First, we defined currency for the sake of this discussion. Currency is what we decided to call an object that can be traded for a certain amount of goods and services. Typically it is represented by an artifact, like a dollar, that can be physically held and serves as a warrant for the exchange. We then agreed that digital currency (beyond Bitcoin) already exists, or least the underpinnings of digital currency exist and can be seen in electronic exchange, value, arbitrage and digital currency in the form of credit cards is already accepted for goods and services, but only because it is tied to a physical currency representation. Next, we agreed that Bitcoin is an early form of true digital currency that will be replaced by a mature digital currency at some point.
After some fun with definitions we talked about who benefits from digital currency and why it hasn’t replaced physical currency. First, currency is usually tied to the GNP of a country and can be counted as an asset, flexible as it is. Currently, Bitcoin represents about 3% of worldwide GNP. However, it is not an official currency of any country. In fact, one of the obstacles for DC is that it could represent the breaking of national sovereignty as it’s the first type of money not tied to a nation-state’s identity like the dollar, pound or ruble and that scares a lot of countries, especially those where the currency is a now considered a diplomatic tool. However, some countries, China for example, are happy to help create DC (in fact, China owns about 60% of all current DC). There are a lot of implications here as currency is truly a tool of the state, and some industries would like to be freed from that harness and act in a larger, global sense, while countries see DC as limiting their ability to manage market fluctuations and de-value currency when it’s in a national interest. So, DC will be a long time in coming as it might create a two-tier monetary system and dis-intermediate nation-state planning and break one of the key definitions of statehood.
In fact, on that note we had a long discussion about why Facebook or Amazon hasn’t created it’s own digital currency- a company such as these would be ripe for taking advantage of a market where they have both trust, the underpinnings, and large user bases to create their own mode of exchange. You could picture Amazon offering a discount for using Amazon Currency and peg it to other currency values. They could then pay vendors with their currency and create a trade network. It would be something they could do without too much work from a technical perspective. The same for Facebook and their ability to have you do in-app purchases using their currency and you already see this with a lot of games in the iTunes/Android marketplaces. It’s an interesting concept and talks to the nature of how we may define nation states in the future- the nation of Facebook or Twitter, etc. But that’s for another discussion.

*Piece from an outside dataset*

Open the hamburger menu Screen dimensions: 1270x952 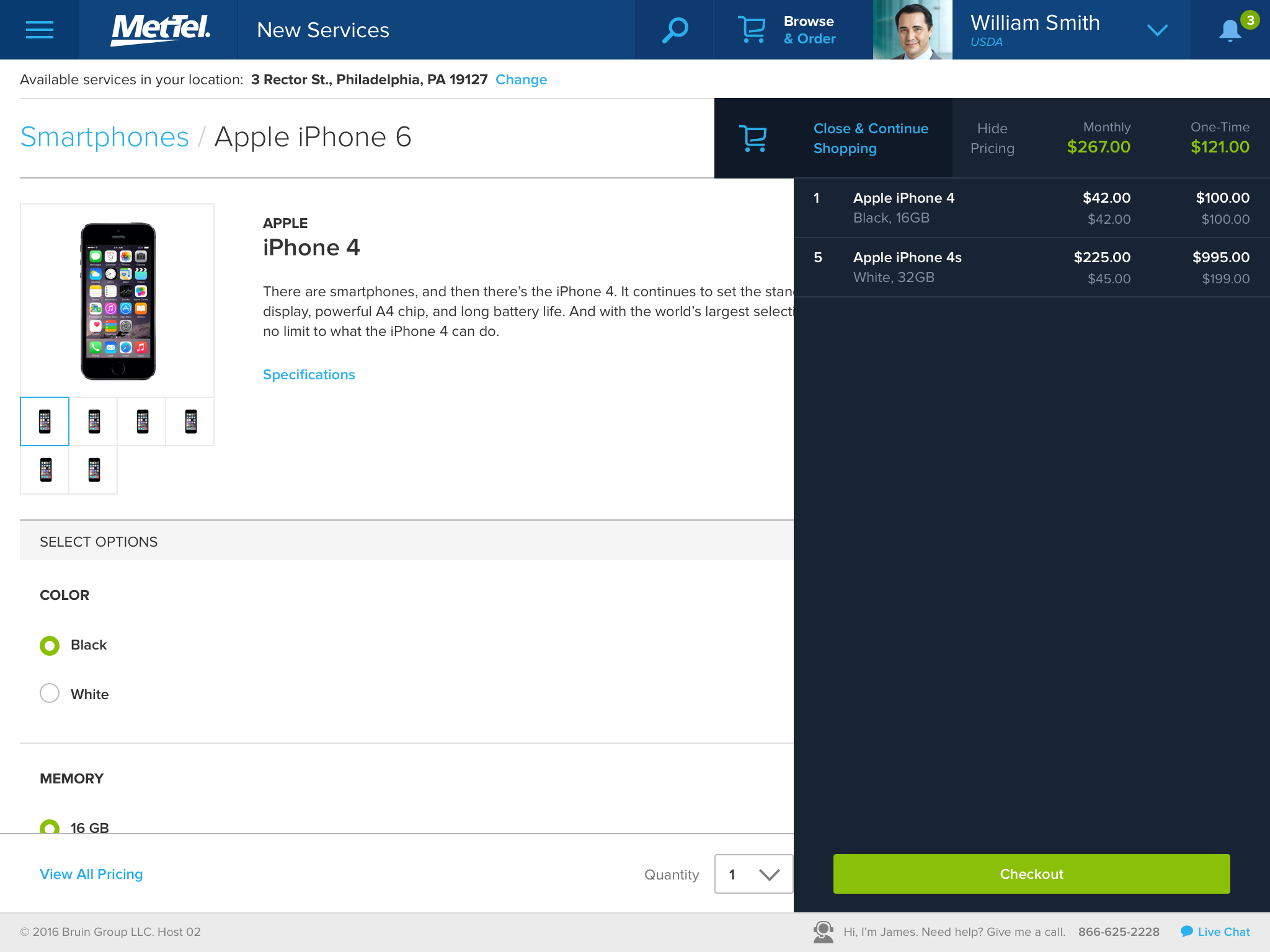coord(39,30)
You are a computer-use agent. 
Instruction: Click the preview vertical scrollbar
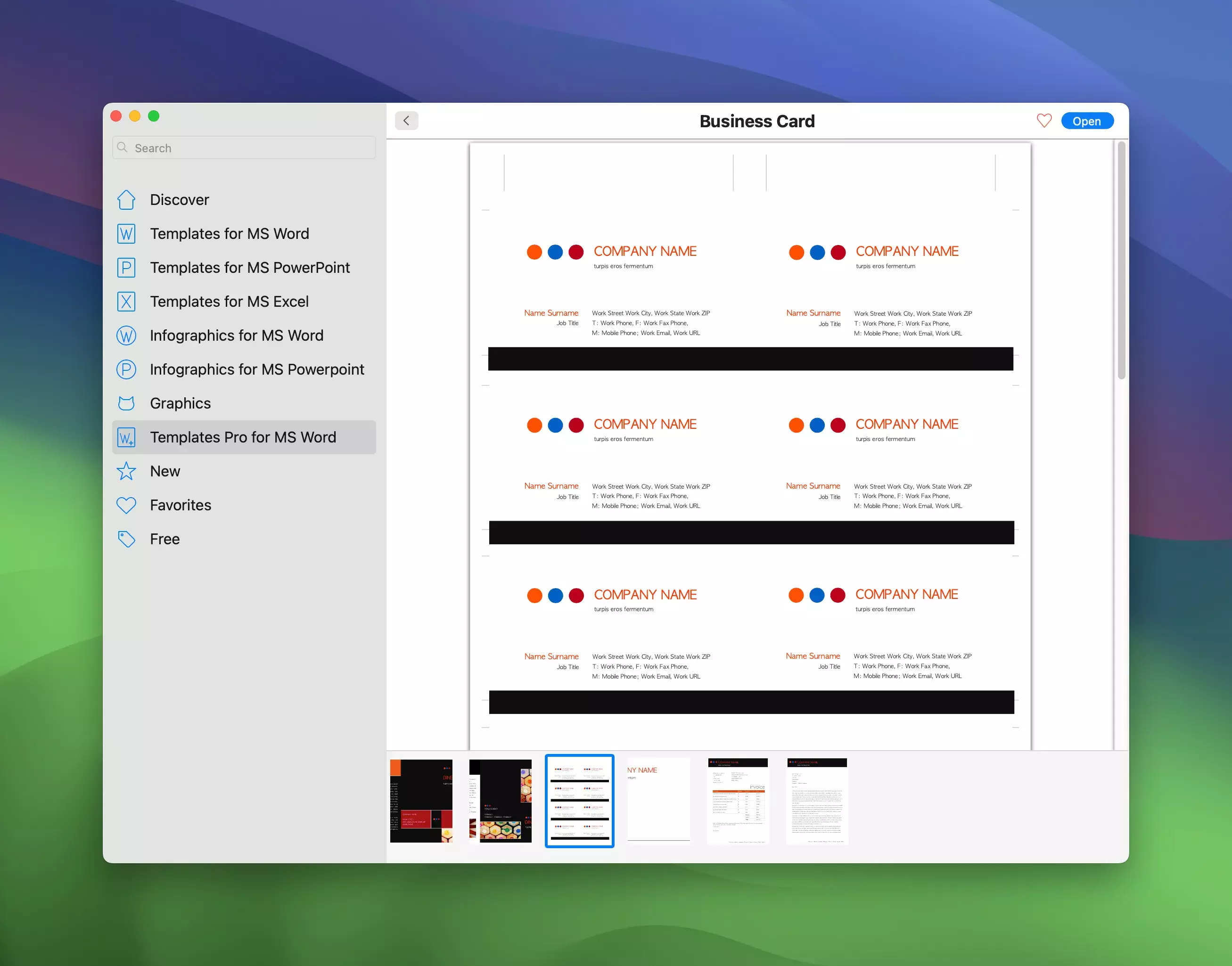1121,260
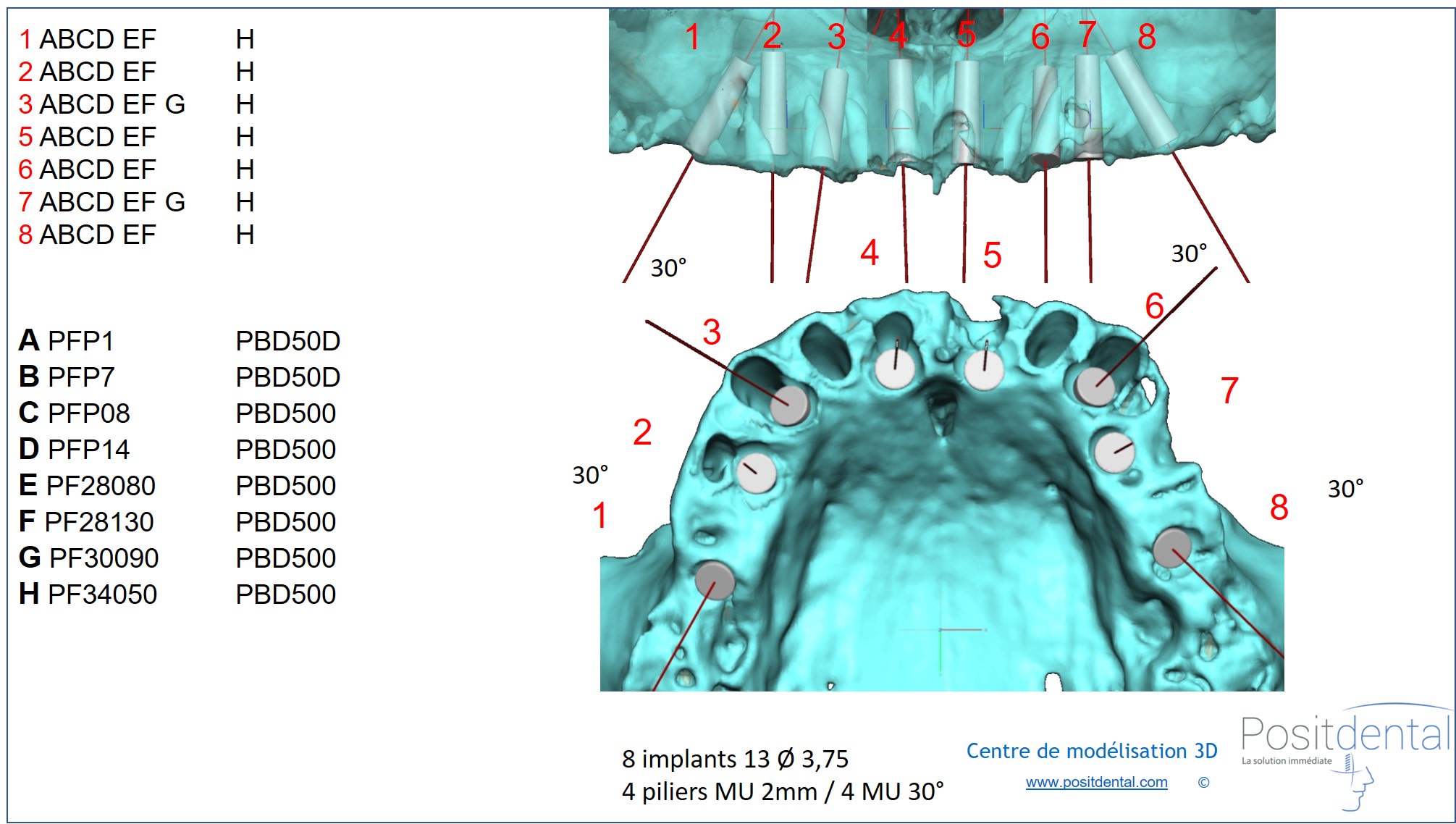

Once we had chatted on the geo-political ramifications of DC, we talked a bit about the technology behind the currency. One of the keys to acceptance is the ability to check validity of currency and reduce the risk of fraud. We discussed the fact that even with block-chain and other types of encryption, there needs to be new technology invented that provides the same level of trust (and risk reduction) that you get with physical currency. If you look at the current one-hundred dollar bill, it has a myriad of security features like a 3-d ribbon, color-shifting ink, watermarks, raised printing, etc. All of these features could be reproduced by a counterfeiter, but only with a large amount of time and resources. DC has none of these layered features in a mature way today, but will someday. So, for DC to really work, the digital equivalents of these features will need to be created, validated, produced, and trusted.

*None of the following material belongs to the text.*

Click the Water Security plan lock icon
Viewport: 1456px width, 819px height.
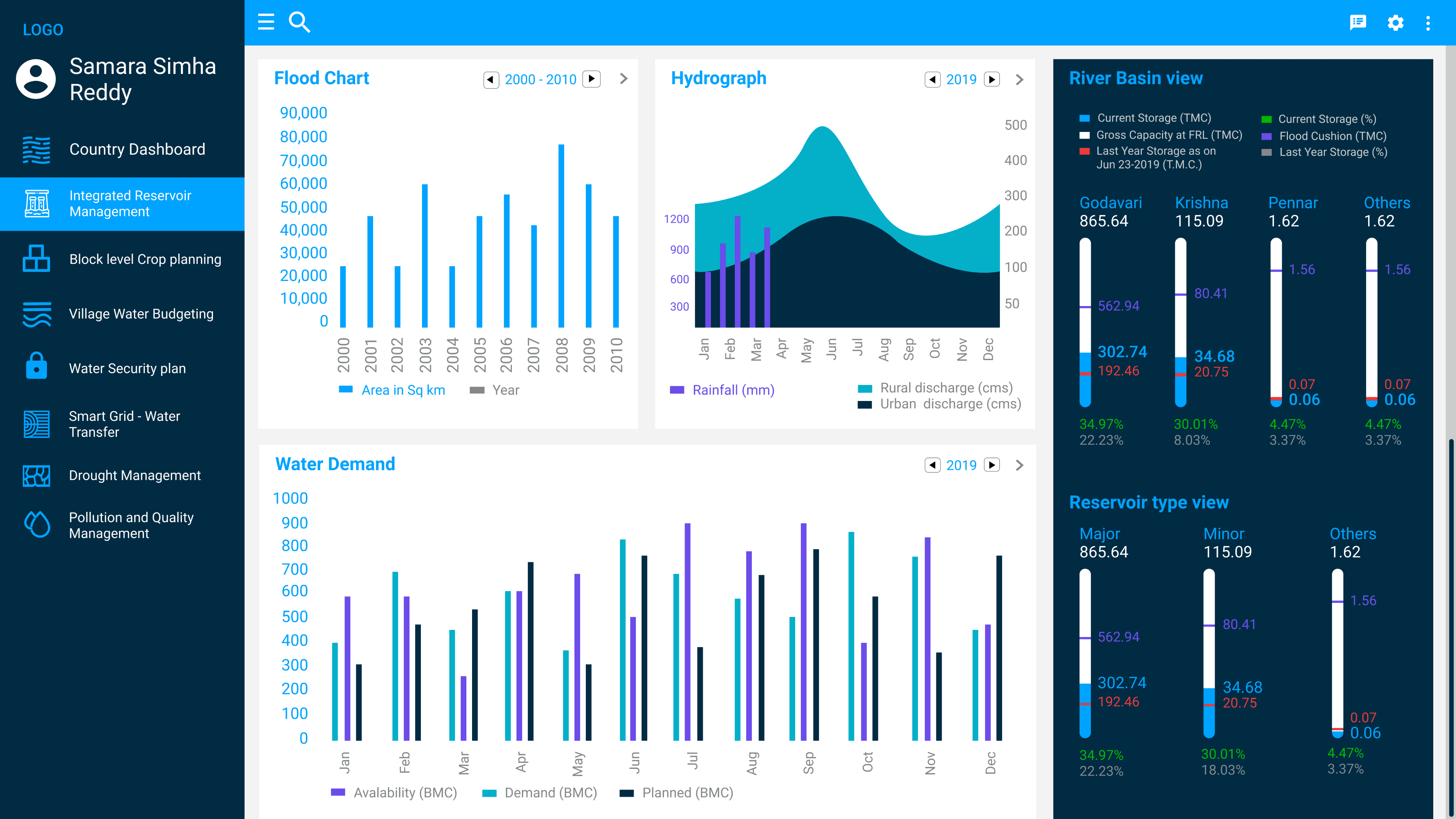click(36, 366)
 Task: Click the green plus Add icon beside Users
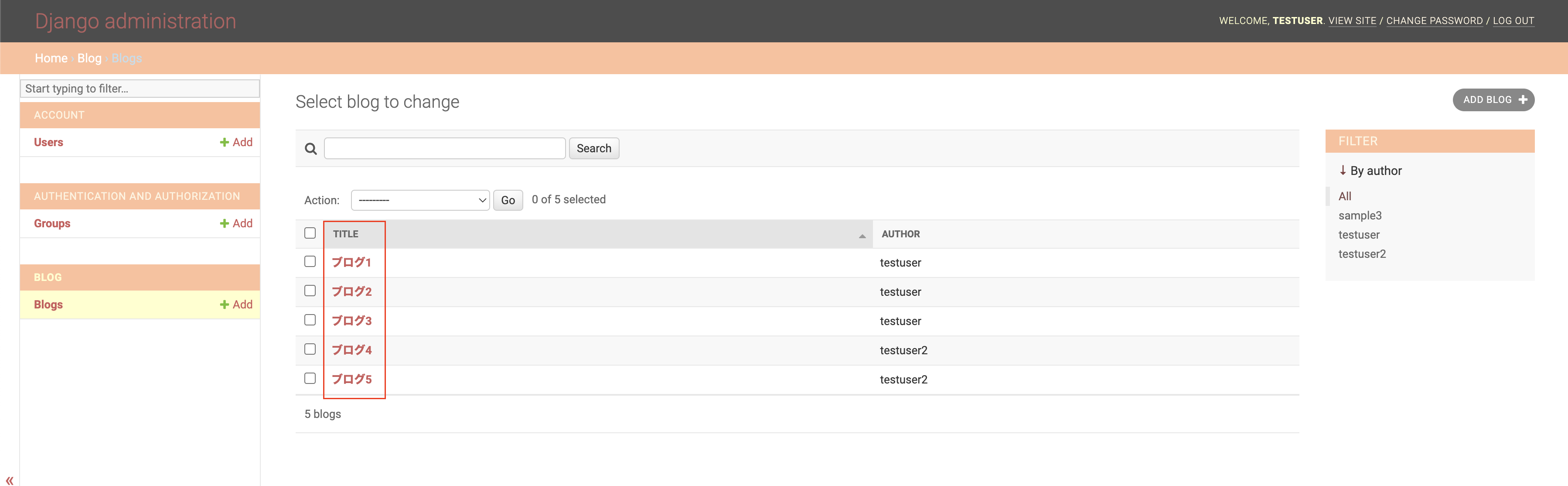[224, 143]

We then spoke about what level of trust would be required as many people don’t know how compute or math really works at a certain level and that any type of algorithm can be reproduced or mimicked because math is not an exclusive domain of only one country or industry and in that case, the reproduction of compute security can be undertaken and accomplished in many cases, with less effort than counterfeiting a hard currency. The final analysis being that for a bank, or finance institution to really accept DC, it must be able to quickly quantify risk of loss, have insurance, re-insurance, and a mitigated risk strategy that exists, for example, with credit card transactions today. In many cases, the biggest fear for DC is that risk cannot be calculated within an acceptable range.
In the end, we agreed, as you can imagine, that DC is going to happen. The real struggle is who will create it and own it… a nation, a corporation or a set of technologists wishing to free themselves from the shackles of historical definitions… and it’ll be interesting to see which prevails.